Does your model understand genes? A benchmark of gene properties for biological and text models
Yoav Kan-Tor, Michael Morris Danziger, Eden Zohar, Matan Ninio, Yishai Shimoni
TL;DR
The paper presents a gene-centric benchmark to compare diverse biological foundation models across modalities by evaluating gene embeddings through simple predictive heads on hundreds of curated gene properties. It assembles 312 tasks across five families (Genomic, Regulatory, Localization, Biological processes, Protein properties) and uses standardized input/output with 5-fold cross-validated linear or logistic predictors. Key findings show text-based and protein-language models generally outperform expression-based models on genomic/regulatory tasks, while expression-based models excel at localization; model size offers limited predictive advantage, suggesting complementary benefits from multi-modal integration. The work provides an open-source benchmarking platform to guide future AI strategies in biology and therapeutic discovery, with potential extensions to fine-tuning or QA tasks across modalities.
Abstract
The application of deep learning methods, particularly foundation models, in biological research has surged in recent years.

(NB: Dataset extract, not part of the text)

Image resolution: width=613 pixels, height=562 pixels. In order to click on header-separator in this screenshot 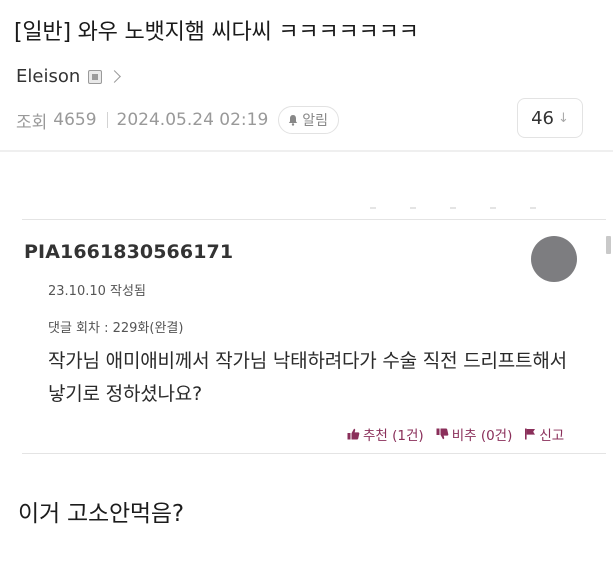, I will do `click(306, 151)`.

These models can be text-based or trained on underlying biological data, especially omics data of various types. However, comparing the performance of these models consistently has proven to be a challenge due to differences in training data and downstream tasks. To tackle this problem, we developed an architecture-agnostic benchmarking approach that, instead of evaluating the models directly, leverages entity representation vectors from each model and trains simple predictive models for each benchmarking task. This ensures that all types of models are evaluated using the same input and output types. Here we focus on gene properties collected from professionally curated bioinformatics databases. These gene properties are categorized into five major groups: genomic properties, regulatory functions, localization, biological processes, and protein properties. Overall, we define hundreds of tasks based on these databases, which include binary, multi-label, and multi-class classification tasks. We apply these benchmark tasks to evaluate expression-based models, large language models, protein language models, DNA-based models, and traditional baselines. Our findings suggest that text-based models and protein language models generally outperform expression-based models in genomic properties and regulatory functions tasks, whereas expression-based models demonstrate superior performance in localization tasks. These results should aid in the development of more informed artificial intelligence strategies for biological understanding and therapeutic discovery. To ensure the reproducibility and transparency of our findings, we have made the source code and benchmark data publicly accessible for further investigation and expansion at github.com/BiomedSciAI/gene-benchmark.